文章目录
- 0. 注
- 1. 使用环境
- 2. OpenVINO
- 1. 安装OpenVINO
- 1. 安装虚拟环境平台
- 2. 创建虚拟环境
- 3. 下载OpenVINO notebook
- 4. 安装依赖
- 2. 重训练
- 1. 下载yolov7源码
- 2. 修改配置文件
- 2.1 weights
- 2.2 cfg
- 2.3 data
- 2.4 epochs
- 2.5 img-size
- 2.6 batch-size
- 2.7 device
- 2.8 可能出现的错误
- 2.8.1 raise RuntimeError(‘DataLoader worker (pid(s) {}) exited unexpectedly‘.format(pids_str))
- 2.8.2 Hint: This means that multiple copies of the OpenMP runtime have been linked into the program.
- 2.9 改动一览
- 3. 重训练
- 3. 量化提优
- 1. 准备工作
- 2. 226-yolov7-optimization.ipynb部分
- 2.1 Prerequisite
- 2.2 Check model inferences
- 3. Export to ONNX
- 4. Convert ONNX Model to OpenVINO Intermediate Representation (IR)

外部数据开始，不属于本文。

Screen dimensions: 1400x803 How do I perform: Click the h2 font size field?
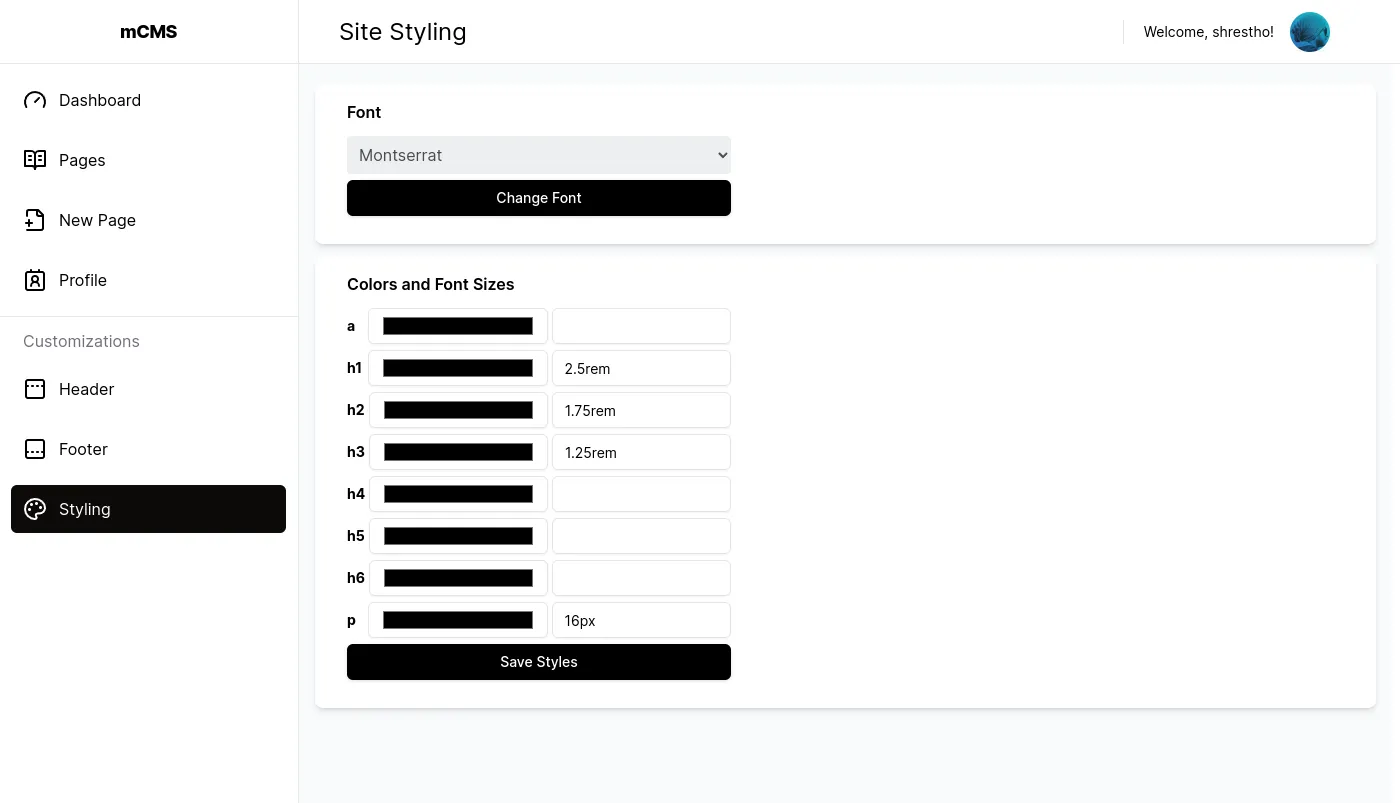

- 5. Verify model inference
- 6. Select inference device
- 7. Verify model accuracy
- 8. Optimize model using NNCF Post-training Quantization API
- 9. Validate Quantized model inference
- 10. Validate quantized model accuracy
- 4. 性能比对
0. 注
本文档用于2023年8月22日OpenVINO实验演示说明,以Windows为例
1. 使用环境
OS:Windows10
CPU:13th Gen Intel® Core™ i9-13900HX
GPU:NVIDIA GeForce RTX 4080 Laptop GPU
2. OpenVINO
OpenVINO是英特尔推出的一款深度学习工具套件,兼容多种框架训练好的模型
轻松实现“一次写入,处处部署”的开源工具套件
OpenVINO notebook仓库https://github.com/openvinotoolkit/openvino_notebooks
1. 安装OpenVINO
1. 安装虚拟环境平台
本次实验使用Anaconda虚拟环境平台,便于项目运行环境的部署
Anaconda下载地址https://www.anaconda.com/download#downloads
按照自己机器情况选择版本下载
2. 创建虚拟环境
# 打开anaconda prompt,输入命令
conda create -n openvino python=3.9 # 此处的openvino为新建虚拟环境的环境名,可自行取名
# 环境创建完成后,输入命令,进入虚拟环境
conda activate openvino
3. 下载OpenVINO notebook
# 在虚拟环境中,输入命令,下载openvino notebook
git clone --depth=1 https://github.com/openvinotoolkit/openvino_notebooks.git
# 进入openvino notebook
cd openvino_notebooks
4. 安装依赖
python -m pip install --upgrade pip wheel setuptools
pip install -r requirements.txt # 注:requirements文件中使用的是CPU版本torch
# 若需要GPU版本,在上面命令基础上,再使用下面命令,否则跳过下面命令(cuda11.7,按需)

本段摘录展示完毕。